Harry, looking at the OP's photo, I'm pretty sure there are metal tie downs in place. Around here, you can't get power connected without them.

But otherwise, I completely agree. To build an extensive roof system over a mobile home is a waste of money, IMHO. Slap a sheet of EDM rubber over it, screw it down on the sides, and throw some old tires on top to keep it from flapping. Looks ******* as heck, but it would work.

Then concentrate on building a real house, and take a chop saw to the trailer when you're done.


----------



## Dutchofsc

Harry, thanks for the detailed reply. It gives me much to think about. I completely understand the depreciating asset, as I purchased this mobile home for 500 bucks. You bring up a great point of not doing much more than patching things up. I may end up going that route. 

This is a 5 to 7 year plan, and the trailer might not last much longer than that.
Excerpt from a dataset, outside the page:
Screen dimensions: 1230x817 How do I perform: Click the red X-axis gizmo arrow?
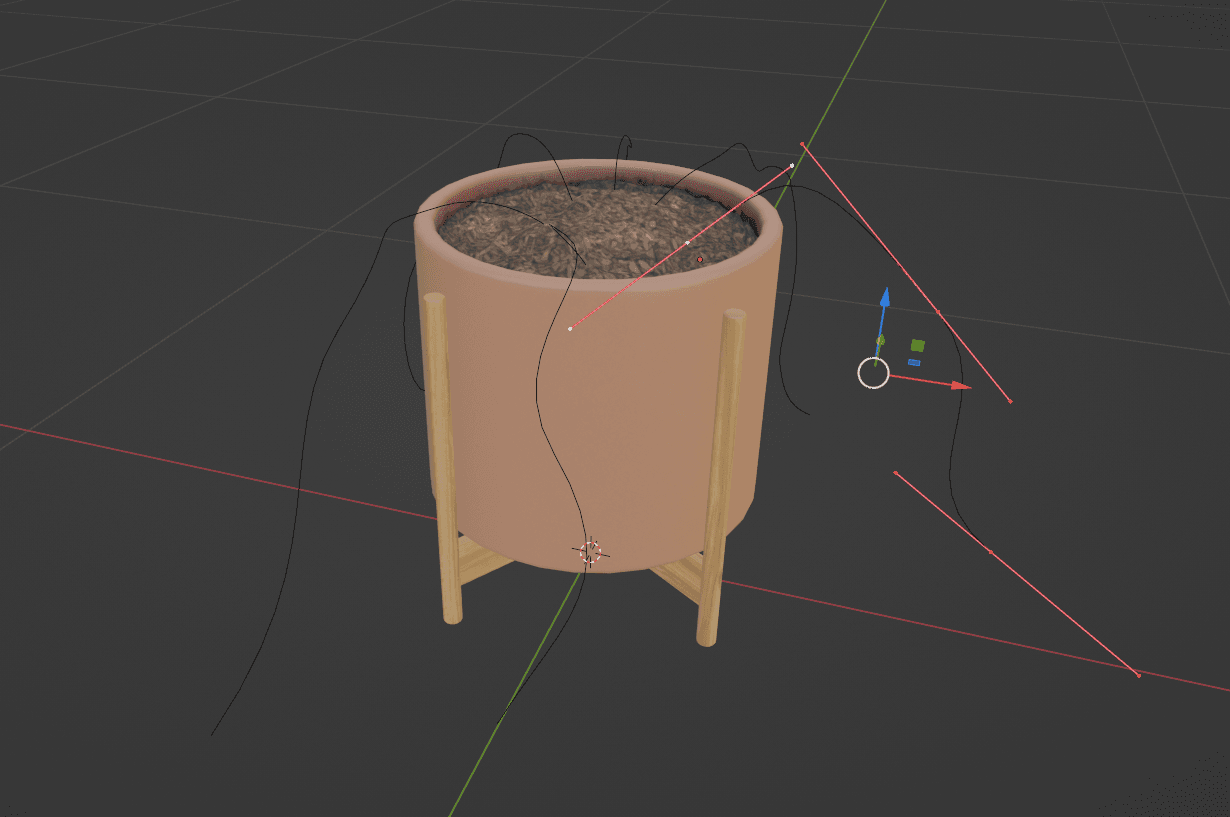coord(958,385)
I knew about the value of mobile homes before I purchased this one, and my plan is to build a house within the 5 to 7 years. Making this mobile home livable will allow me to sell my house in the burbs and start saving for the construction of the new home. 

1. The mobile home is on blocks and is shimmed level. I will set up a water level and check level every year 

2. The Belly wrap and insulation has been removes because it was in bad shape and would not make the move. I have r 19 insulation ready to go, after I finish some wiring and replace the poly buteline plumbing. What would you recommend for a new belly wrap?

3. I have to wait to install the Skirting until after the county does their inspection. I'm saving up to install a septic system and steps front and back. They will do their inspection after that and I can install skirting.

4. Tie downs are installed, just not visible on the picture. I think there are 8 or 10 total, more than the county requires. 

Thanks again for all the great advice, now I have some thinking to do. 


Sent from my iPad using Homesteading Today


----------



## Harry Chickpea

1. The mobile home is on blocks and is shimmed level. I will set up a water level and check level every year 

Sounds good. Invest in a couple of jacks and some oak shims so that you have them on hand when you notice something going off-kilter. A fast fix pervents later more serious problems.

2. The Belly wrap and insulation has been removes because it was in bad shape and would not make the move. I have r 19 insulation ready to go, after I finish some wiring and replace the poly buteline plumbing. What would you recommend for a new belly wrap?

There is stuff made for the purpose. In a pinch, 6 mil construction plastic or greenhouse plastic could be pressed into service. Lace the interior with boric acid and rat bait. Insects and rodents will get in, despite your best efforts. Best to be proactive.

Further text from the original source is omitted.